时焕将手贴上去,轻轻的抚摸,“那以后就不生了!”
慕欢欢愣了愣,诧异的看着他:“你不是想要女儿么,怎么又不生了?”
他眉心依旧没有舒展开,目光落在她的腹部,不知道在想什么,没说话。
慕欢欢细想了下刚才说的话,拉着他的手臂解释道:“我刚刚说的那些是最坏的结果,现在医学技术很发达,因为生孩子没命的可能性很低,你不用太紧张。

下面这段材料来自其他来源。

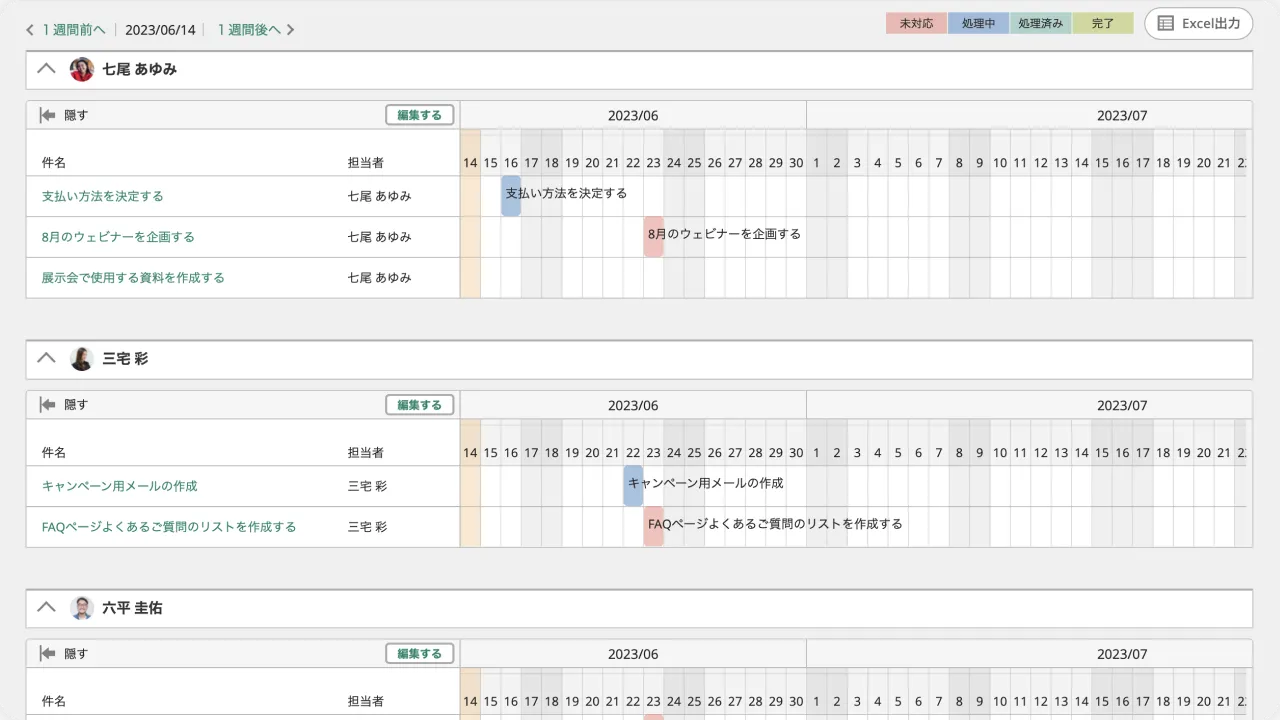Collapse the 七尾 あゆみ section
Viewport: 1280px width, 720px height.
[x=45, y=69]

”
再说了,再生个女儿其实也不错。
不过,这都是以后的事情,目前先把这胎好好生下来再说吧!
看着慕欢欢红扑扑的脸,一双眸子仿佛水洗过一般清亮干净,时焕深邃漆黑的眼眸,便愈发温柔起来。
他想起几个月前,在帝豪外见她的画面,若是没有那一晚的纠缠,他们还会像现在一样吗?
从健身房出来,慕欢欢回房间洗了个澡,一身清爽的从房间出来,下了楼,她倒了杯温水慢慢喝着,隔着玻璃,就见时焕在外边的草坪上,蹲着身子跟招财在玩儿。
他还是穿着黑西装白衬衣,只是领带已经不知道扔在了何处,领口的扣子打开,英俊的脸上漾着浅浅的笑,目光温柔的看着在草坪上打滚的招财,修长的手轻轻的给它挠着漂亮的毛发。
正是傍晚时分,阳光柔和了下来,将他笼罩着,这画面格外的赏心悦目。
只是后天便是时润的董事会,到如今还风平浪静的诡异,直觉告诉她,这种现象并不太正常。
她喝完大半杯水后走出去,给他拨了拨被吹乱的头发,说:“时焕,时熠最近在忙什么?”
时焕动作一顿,抬起头看她,淡笑道:“怎么了,为什么突然关心起他来了?”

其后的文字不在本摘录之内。